■ **WHAT YOU HAVE TO DO**
Copy exactly, and only, the lines between the start of the entries below and the line containing "Given: Expand the Instant Limits dropdown", both inclusive. Omit pictures.
___
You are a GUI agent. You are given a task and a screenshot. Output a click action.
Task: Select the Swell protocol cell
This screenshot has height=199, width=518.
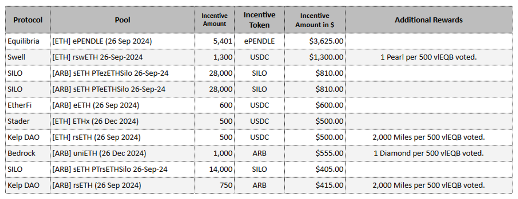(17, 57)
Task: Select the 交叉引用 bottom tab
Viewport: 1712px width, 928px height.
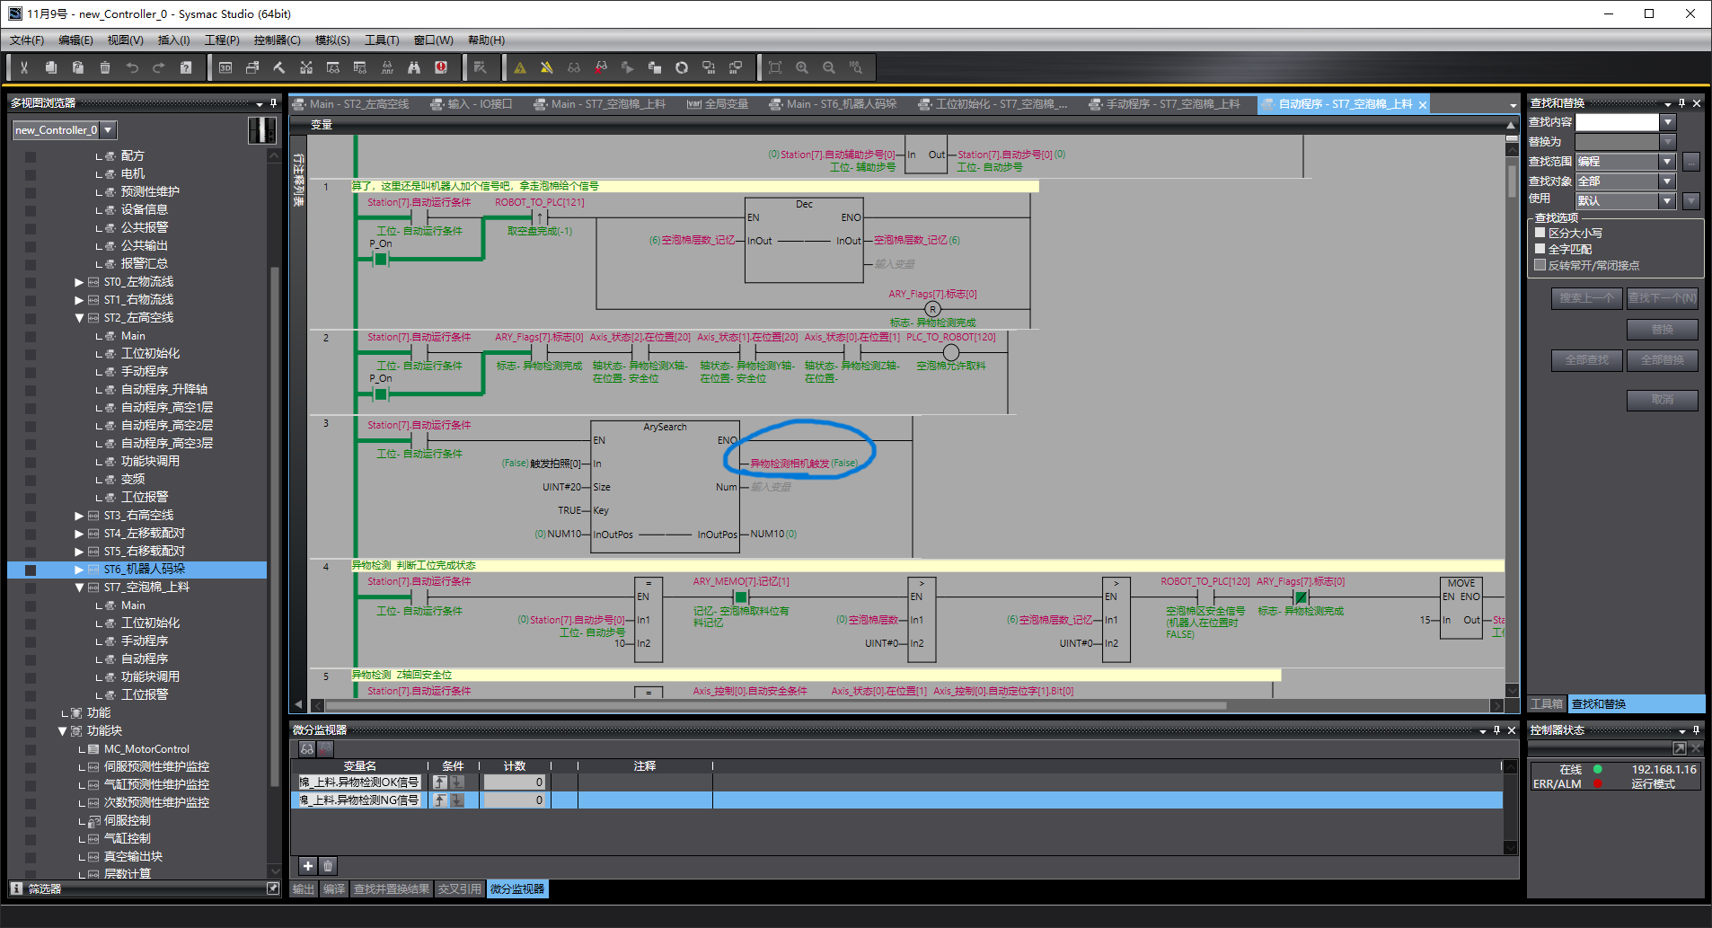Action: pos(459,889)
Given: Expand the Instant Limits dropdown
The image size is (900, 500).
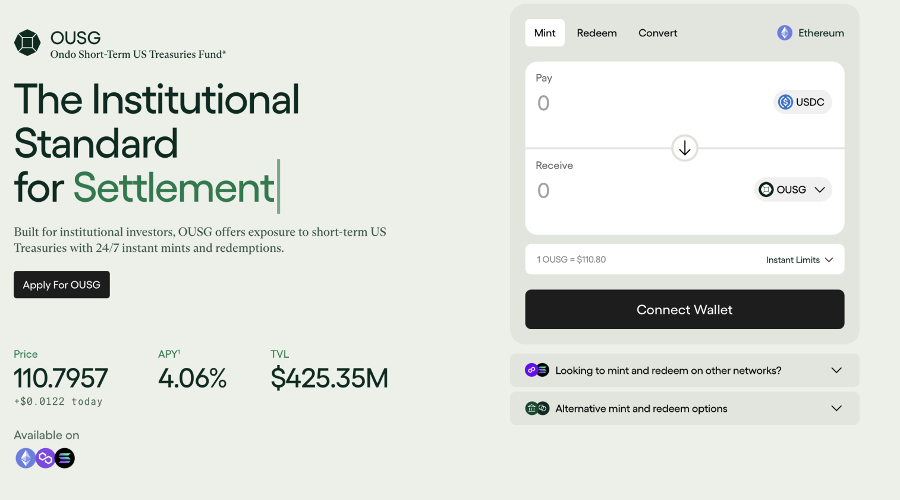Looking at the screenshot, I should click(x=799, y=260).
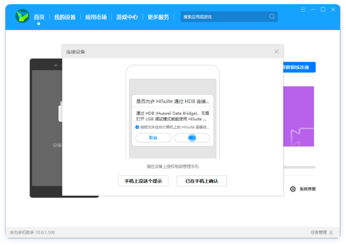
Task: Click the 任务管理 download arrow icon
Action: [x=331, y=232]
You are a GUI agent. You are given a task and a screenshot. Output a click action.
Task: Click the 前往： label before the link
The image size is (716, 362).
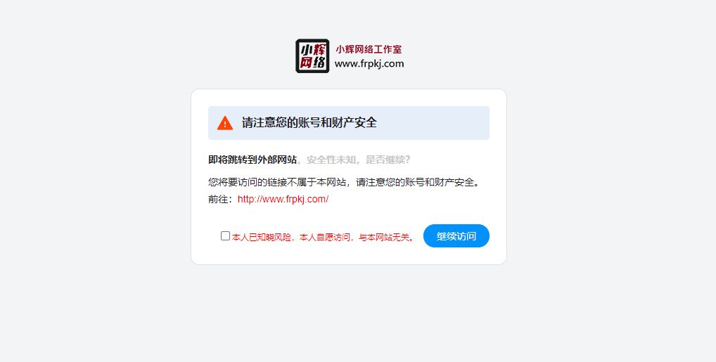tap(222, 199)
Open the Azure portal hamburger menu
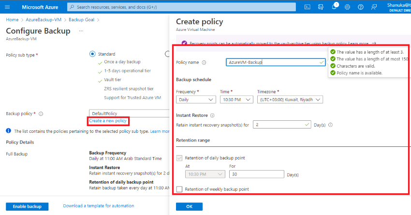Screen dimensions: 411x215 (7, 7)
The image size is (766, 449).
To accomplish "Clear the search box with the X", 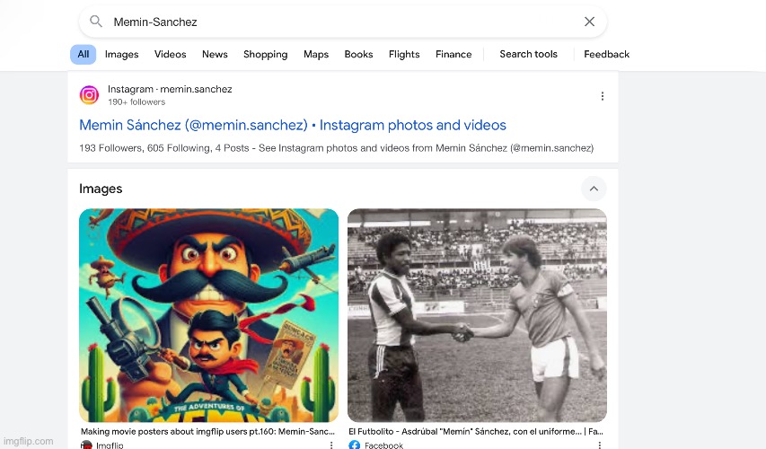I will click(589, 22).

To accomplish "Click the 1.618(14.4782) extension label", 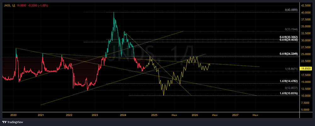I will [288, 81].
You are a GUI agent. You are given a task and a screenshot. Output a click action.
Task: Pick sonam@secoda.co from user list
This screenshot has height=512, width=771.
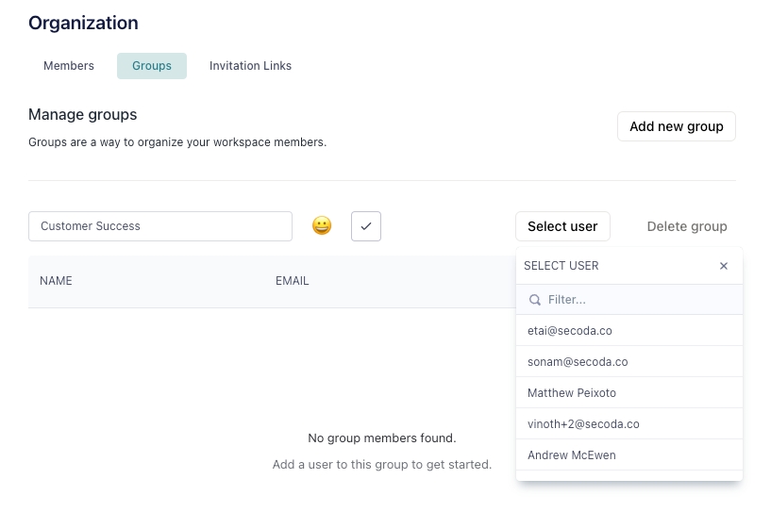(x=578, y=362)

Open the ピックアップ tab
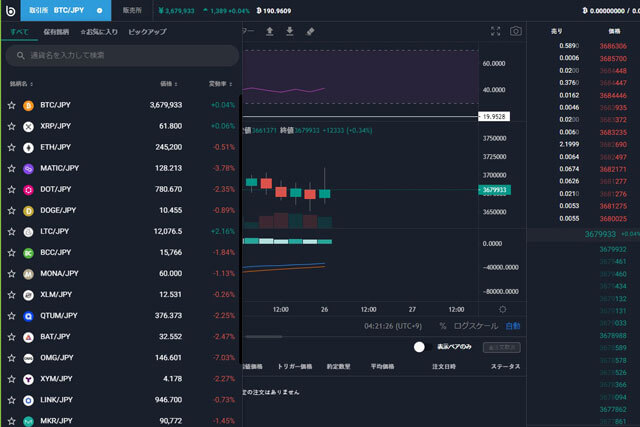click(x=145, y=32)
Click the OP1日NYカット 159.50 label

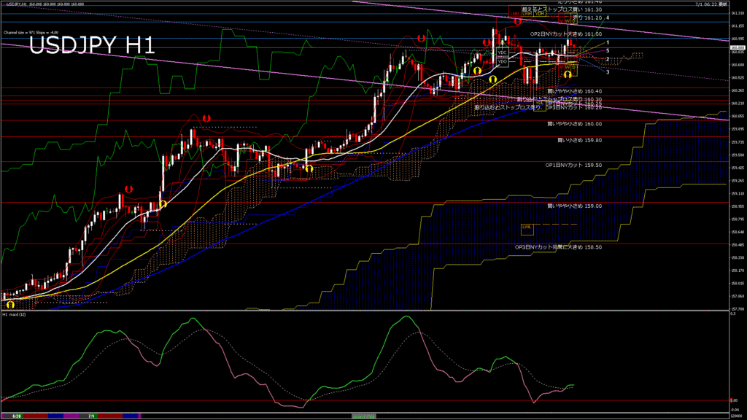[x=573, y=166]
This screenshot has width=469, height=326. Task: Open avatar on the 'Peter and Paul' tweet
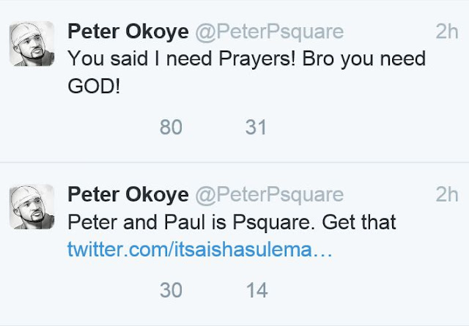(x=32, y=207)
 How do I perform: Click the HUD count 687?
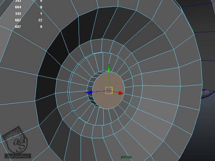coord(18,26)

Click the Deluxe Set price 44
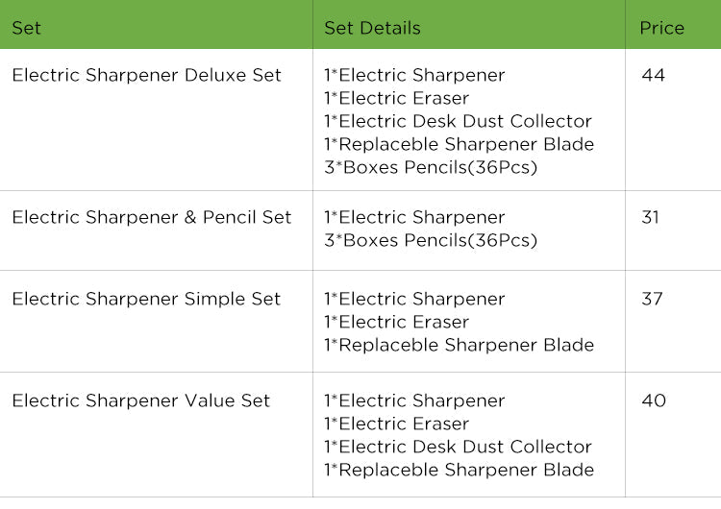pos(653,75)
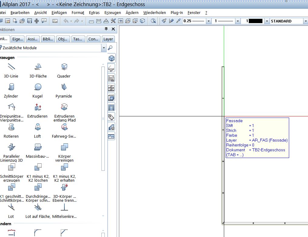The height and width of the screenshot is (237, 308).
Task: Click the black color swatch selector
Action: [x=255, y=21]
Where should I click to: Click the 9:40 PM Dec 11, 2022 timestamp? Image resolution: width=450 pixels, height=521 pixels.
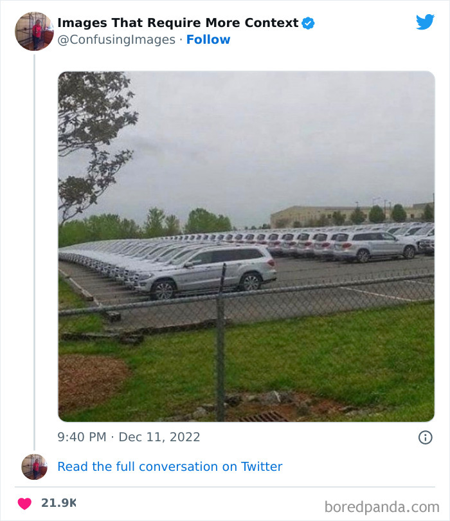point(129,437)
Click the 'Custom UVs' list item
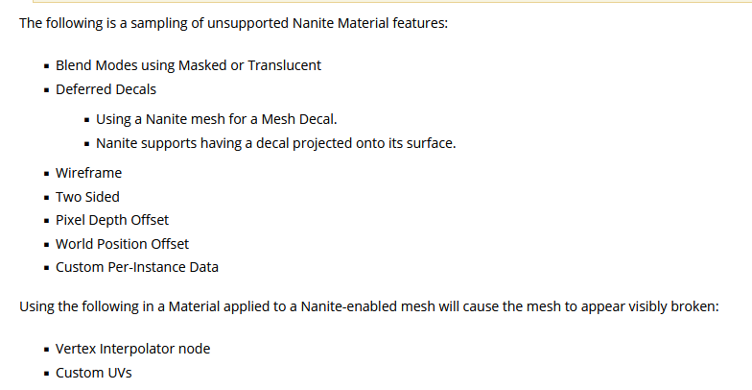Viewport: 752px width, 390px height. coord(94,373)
___
■ **ANSWER TO THE PROBLEM**
You are a GUI agent. You are given a task and a screenshot. Output a click action.
Task: Select the Swell protocol cell
This screenshot has height=199, width=518.
(17, 57)
Task: Select the 交叉引用 bottom tab
Viewport: 1712px width, 928px height.
Action: pos(459,889)
Given: Expand the Instant Limits dropdown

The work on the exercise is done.